* DATA ROWS *
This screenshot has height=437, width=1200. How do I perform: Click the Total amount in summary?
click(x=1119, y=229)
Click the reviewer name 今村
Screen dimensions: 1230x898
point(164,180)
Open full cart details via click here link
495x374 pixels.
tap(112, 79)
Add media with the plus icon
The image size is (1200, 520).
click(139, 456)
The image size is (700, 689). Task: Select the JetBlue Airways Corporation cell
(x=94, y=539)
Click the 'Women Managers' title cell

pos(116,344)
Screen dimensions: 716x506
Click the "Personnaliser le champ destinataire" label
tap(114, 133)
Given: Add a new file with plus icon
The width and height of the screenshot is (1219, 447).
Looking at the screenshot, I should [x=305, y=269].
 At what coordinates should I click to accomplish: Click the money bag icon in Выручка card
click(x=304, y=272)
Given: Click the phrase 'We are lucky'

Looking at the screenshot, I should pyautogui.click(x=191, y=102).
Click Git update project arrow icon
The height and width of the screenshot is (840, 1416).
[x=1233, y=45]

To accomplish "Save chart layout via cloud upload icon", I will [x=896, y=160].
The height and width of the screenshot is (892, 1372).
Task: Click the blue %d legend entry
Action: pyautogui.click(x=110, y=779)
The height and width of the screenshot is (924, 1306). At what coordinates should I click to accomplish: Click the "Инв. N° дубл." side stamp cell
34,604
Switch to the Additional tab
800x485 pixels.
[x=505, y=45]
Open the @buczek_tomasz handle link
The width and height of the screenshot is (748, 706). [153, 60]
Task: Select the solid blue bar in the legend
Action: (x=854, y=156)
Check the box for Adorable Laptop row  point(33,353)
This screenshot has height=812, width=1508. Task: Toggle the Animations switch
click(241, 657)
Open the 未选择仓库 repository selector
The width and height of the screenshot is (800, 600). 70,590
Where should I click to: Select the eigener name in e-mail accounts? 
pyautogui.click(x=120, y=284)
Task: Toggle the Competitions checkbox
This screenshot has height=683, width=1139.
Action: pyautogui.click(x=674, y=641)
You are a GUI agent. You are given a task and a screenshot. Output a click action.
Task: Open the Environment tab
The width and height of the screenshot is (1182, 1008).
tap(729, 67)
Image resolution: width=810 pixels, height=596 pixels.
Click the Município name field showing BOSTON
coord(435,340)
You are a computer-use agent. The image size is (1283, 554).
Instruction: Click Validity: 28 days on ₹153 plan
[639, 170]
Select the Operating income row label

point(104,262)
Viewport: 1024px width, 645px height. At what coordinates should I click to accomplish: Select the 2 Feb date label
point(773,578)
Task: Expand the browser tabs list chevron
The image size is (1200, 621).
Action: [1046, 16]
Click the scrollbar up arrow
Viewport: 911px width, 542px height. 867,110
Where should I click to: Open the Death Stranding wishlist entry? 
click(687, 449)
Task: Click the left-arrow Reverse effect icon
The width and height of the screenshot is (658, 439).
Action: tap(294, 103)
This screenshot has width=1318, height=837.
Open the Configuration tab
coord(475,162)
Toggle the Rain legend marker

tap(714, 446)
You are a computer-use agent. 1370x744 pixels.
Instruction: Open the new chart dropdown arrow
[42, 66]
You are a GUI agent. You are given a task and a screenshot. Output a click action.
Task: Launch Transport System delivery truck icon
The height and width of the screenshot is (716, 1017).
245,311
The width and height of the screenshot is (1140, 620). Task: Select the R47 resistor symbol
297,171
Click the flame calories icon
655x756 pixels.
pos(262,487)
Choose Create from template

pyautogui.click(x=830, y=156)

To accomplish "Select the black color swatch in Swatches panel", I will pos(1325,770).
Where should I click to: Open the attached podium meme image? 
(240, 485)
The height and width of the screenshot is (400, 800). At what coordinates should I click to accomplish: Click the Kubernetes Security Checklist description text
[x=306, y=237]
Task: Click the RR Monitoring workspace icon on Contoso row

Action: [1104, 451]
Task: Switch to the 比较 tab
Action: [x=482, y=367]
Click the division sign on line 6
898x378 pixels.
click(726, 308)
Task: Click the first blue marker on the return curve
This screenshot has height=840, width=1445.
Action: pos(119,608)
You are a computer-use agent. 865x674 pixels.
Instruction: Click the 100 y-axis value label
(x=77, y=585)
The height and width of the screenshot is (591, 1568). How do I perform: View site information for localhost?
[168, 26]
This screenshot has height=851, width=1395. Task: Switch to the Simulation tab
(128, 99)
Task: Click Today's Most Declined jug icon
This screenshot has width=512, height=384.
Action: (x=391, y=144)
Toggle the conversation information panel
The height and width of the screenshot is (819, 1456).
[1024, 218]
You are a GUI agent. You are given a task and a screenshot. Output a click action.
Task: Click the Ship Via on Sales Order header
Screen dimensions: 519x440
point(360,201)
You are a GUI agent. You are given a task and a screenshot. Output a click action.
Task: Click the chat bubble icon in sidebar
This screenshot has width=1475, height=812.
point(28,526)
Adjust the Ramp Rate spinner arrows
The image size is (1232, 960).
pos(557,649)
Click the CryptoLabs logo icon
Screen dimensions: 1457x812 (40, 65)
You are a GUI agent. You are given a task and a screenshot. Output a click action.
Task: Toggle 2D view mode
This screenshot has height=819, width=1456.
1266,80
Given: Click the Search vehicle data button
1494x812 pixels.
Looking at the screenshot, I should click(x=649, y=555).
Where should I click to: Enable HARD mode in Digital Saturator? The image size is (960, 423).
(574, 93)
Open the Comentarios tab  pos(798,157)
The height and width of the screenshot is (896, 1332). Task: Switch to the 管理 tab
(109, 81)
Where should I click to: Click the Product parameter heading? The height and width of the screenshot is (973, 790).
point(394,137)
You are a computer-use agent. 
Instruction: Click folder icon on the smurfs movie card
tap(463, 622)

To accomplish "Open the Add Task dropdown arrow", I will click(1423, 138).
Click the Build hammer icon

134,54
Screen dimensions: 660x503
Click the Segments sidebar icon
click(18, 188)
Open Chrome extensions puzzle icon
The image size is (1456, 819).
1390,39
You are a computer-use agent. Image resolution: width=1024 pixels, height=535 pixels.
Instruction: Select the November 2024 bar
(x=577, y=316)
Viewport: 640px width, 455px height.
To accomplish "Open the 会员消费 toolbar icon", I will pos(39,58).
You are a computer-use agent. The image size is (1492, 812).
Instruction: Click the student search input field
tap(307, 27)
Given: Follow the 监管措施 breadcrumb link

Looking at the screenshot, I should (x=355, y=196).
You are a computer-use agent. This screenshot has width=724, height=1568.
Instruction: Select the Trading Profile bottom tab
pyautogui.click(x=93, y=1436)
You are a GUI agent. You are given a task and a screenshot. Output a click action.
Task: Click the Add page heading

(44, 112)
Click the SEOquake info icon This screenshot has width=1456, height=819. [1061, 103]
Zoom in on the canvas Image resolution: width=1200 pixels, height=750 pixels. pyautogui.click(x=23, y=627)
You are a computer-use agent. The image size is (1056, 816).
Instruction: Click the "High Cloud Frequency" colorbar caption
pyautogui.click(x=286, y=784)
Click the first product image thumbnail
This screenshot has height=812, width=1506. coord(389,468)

* DIRECTION *
Rewrite the material above, swapping "At what coordinates should I click to accomplish" for "Where should I click to accomplish" wherever it appears and leaving everything else as it is.

* WRITTEN RESPONSE *
This screenshot has height=437, width=1200. How do I perform: Click the Total amount in summary?
click(x=1119, y=229)
Click the reviewer name 今村
Screen dimensions: 1230x898
point(164,180)
Open full cart details via click here link
495x374 pixels.
tap(112, 79)
Add media with the plus icon
The image size is (1200, 520).
click(139, 456)
The image size is (700, 689). Task: Select the JetBlue Airways Corporation cell
(x=94, y=539)
Click the 'Women Managers' title cell

pos(116,344)
Screen dimensions: 716x506
Click the "Personnaliser le champ destinataire" label
tap(114, 133)
Given: Add a new file with plus icon
The width and height of the screenshot is (1219, 447).
Looking at the screenshot, I should [x=305, y=269].
 Where should I click to accomplish: Click the money bag icon in Выручка card
click(x=304, y=272)
Given: Click the phrase 'We are lucky'

Looking at the screenshot, I should pyautogui.click(x=191, y=102).
Click Git update project arrow icon
The height and width of the screenshot is (840, 1416).
[x=1233, y=45]

To accomplish "Save chart layout via cloud upload icon", I will [x=896, y=160].
The height and width of the screenshot is (892, 1372).
Task: Click the blue %d legend entry
Action: pyautogui.click(x=110, y=779)
The height and width of the screenshot is (924, 1306). Where should I click to accomplish: Click the "Инв. N° дубл." side stamp cell
34,604
Switch to the Additional tab
800x485 pixels.
[x=505, y=45]
Open the @buczek_tomasz handle link
The width and height of the screenshot is (748, 706). [153, 60]
Task: Select the solid blue bar in the legend
Action: (x=854, y=156)
Check the box for Adorable Laptop row  point(33,353)
This screenshot has height=812, width=1508. Task: Toggle the Animations switch
click(241, 657)
Open the 未选择仓库 repository selector
The width and height of the screenshot is (800, 600). 70,590
Where should I click to: Select the eigener name in e-mail accounts? 
pyautogui.click(x=120, y=284)
Task: Toggle the Competitions checkbox
This screenshot has height=683, width=1139.
Action: pyautogui.click(x=674, y=641)
You are a GUI agent. You are given a task and a screenshot. Output a click action.
Task: Open the Environment tab
The width and height of the screenshot is (1182, 1008).
tap(729, 67)
Image resolution: width=810 pixels, height=596 pixels.
Click the Município name field showing BOSTON
coord(435,340)
You are a computer-use agent. The image size is (1283, 554).
Instruction: Click Validity: 28 days on ₹153 plan
[639, 170]
Select the Operating income row label

point(104,262)
Viewport: 1024px width, 645px height. Where should I click to accomplish: Select the 2 Feb date label
point(773,578)
Task: Expand the browser tabs list chevron
The image size is (1200, 621).
Action: [1046, 16]
Click the scrollbar up arrow
Viewport: 911px width, 542px height. 867,110
Where should I click to: Open the Death Stranding wishlist entry? 
click(687, 449)
Task: Click the left-arrow Reverse effect icon
The width and height of the screenshot is (658, 439).
Action: tap(294, 103)
This screenshot has width=1318, height=837.
Open the Configuration tab
coord(475,162)
Toggle the Rain legend marker

tap(714, 446)
You are a computer-use agent. 1370x744 pixels.
Instruction: Open the new chart dropdown arrow
[42, 66]
You are a GUI agent. You are given a task and a screenshot. Output a click action.
Task: Launch Transport System delivery truck icon
The height and width of the screenshot is (716, 1017).
245,311
The width and height of the screenshot is (1140, 620). Task: Select the R47 resistor symbol
297,171
Click the flame calories icon
655x756 pixels.
pos(262,487)
Choose Create from template

pyautogui.click(x=830, y=156)

To accomplish "Select the black color swatch in Swatches panel", I will pos(1325,770).
Where should I click to: Open the attached podium meme image? 
(240, 485)
The height and width of the screenshot is (400, 800). Where should I click to accomplish: Click the Kubernetes Security Checklist description text
[x=306, y=237]
Task: Click the RR Monitoring workspace icon on Contoso row

Action: [1104, 451]
Task: Switch to the 比较 tab
Action: [x=482, y=367]
Click the division sign on line 6
898x378 pixels.
click(726, 308)
Task: Click the first blue marker on the return curve
This screenshot has height=840, width=1445.
Action: pos(119,608)
You are a computer-use agent. 865x674 pixels.
Instruction: Click the 100 y-axis value label
(x=77, y=585)
The height and width of the screenshot is (591, 1568). How do I perform: View site information for localhost?
[168, 26]
This screenshot has height=851, width=1395. Task: Switch to the Simulation tab
(128, 99)
Task: Click Today's Most Declined jug icon
This screenshot has width=512, height=384.
Action: (x=391, y=144)
Toggle the conversation information panel
The height and width of the screenshot is (819, 1456).
[1024, 218]
You are a GUI agent. You are given a task and a screenshot. Output a click action.
Task: Click the Ship Via on Sales Order header
Screen dimensions: 519x440
point(360,201)
You are a GUI agent. You are given a task and a screenshot. Output a click action.
Task: Click the chat bubble icon in sidebar
This screenshot has width=1475, height=812.
point(28,526)
Adjust the Ramp Rate spinner arrows
The image size is (1232, 960).
pos(557,649)
Click the CryptoLabs logo icon
Screen dimensions: 1457x812 (40, 65)
You are a GUI agent. You are given a task and a screenshot. Output a click action.
Task: Toggle 2D view mode
This screenshot has height=819, width=1456.
1266,80
Given: Click the Search vehicle data button
1494x812 pixels.
Looking at the screenshot, I should click(x=649, y=555).
Where should I click to: Enable HARD mode in Digital Saturator? The image size is (960, 423).
(574, 93)
Open the Comentarios tab  pos(798,157)
The height and width of the screenshot is (896, 1332). Task: Switch to the 管理 tab
(109, 81)
Where should I click to: Click the Product parameter heading? The height and width of the screenshot is (973, 790).
point(394,137)
You are a computer-use agent. 
Instruction: Click folder icon on the smurfs movie card
tap(463, 622)

To accomplish "Open the Add Task dropdown arrow", I will click(1423, 138).
Click the Build hammer icon

134,54
Screen dimensions: 660x503
Click the Segments sidebar icon
click(18, 188)
Open Chrome extensions puzzle icon
The image size is (1456, 819).
1390,39
You are a computer-use agent. Image resolution: width=1024 pixels, height=535 pixels.
Instruction: Select the November 2024 bar
(x=577, y=316)
Viewport: 640px width, 455px height.
To accomplish "Open the 会员消费 toolbar icon", I will pos(39,58).
You are a computer-use agent. The image size is (1492, 812).
Instruction: Click the student search input field
tap(307, 27)
Given: Follow the 监管措施 breadcrumb link

Looking at the screenshot, I should (x=355, y=196).
You are a computer-use agent. This screenshot has width=724, height=1568.
Instruction: Select the Trading Profile bottom tab
pyautogui.click(x=93, y=1436)
You are a GUI agent. You are given a task and a screenshot. Output a click action.
Task: Click the Add page heading

(44, 112)
Click the SEOquake info icon This screenshot has width=1456, height=819. [1061, 103]
Zoom in on the canvas Image resolution: width=1200 pixels, height=750 pixels. pyautogui.click(x=23, y=627)
You are a computer-use agent. The image size is (1056, 816).
Instruction: Click the "High Cloud Frequency" colorbar caption
pyautogui.click(x=286, y=784)
Click the first product image thumbnail
This screenshot has height=812, width=1506. coord(389,468)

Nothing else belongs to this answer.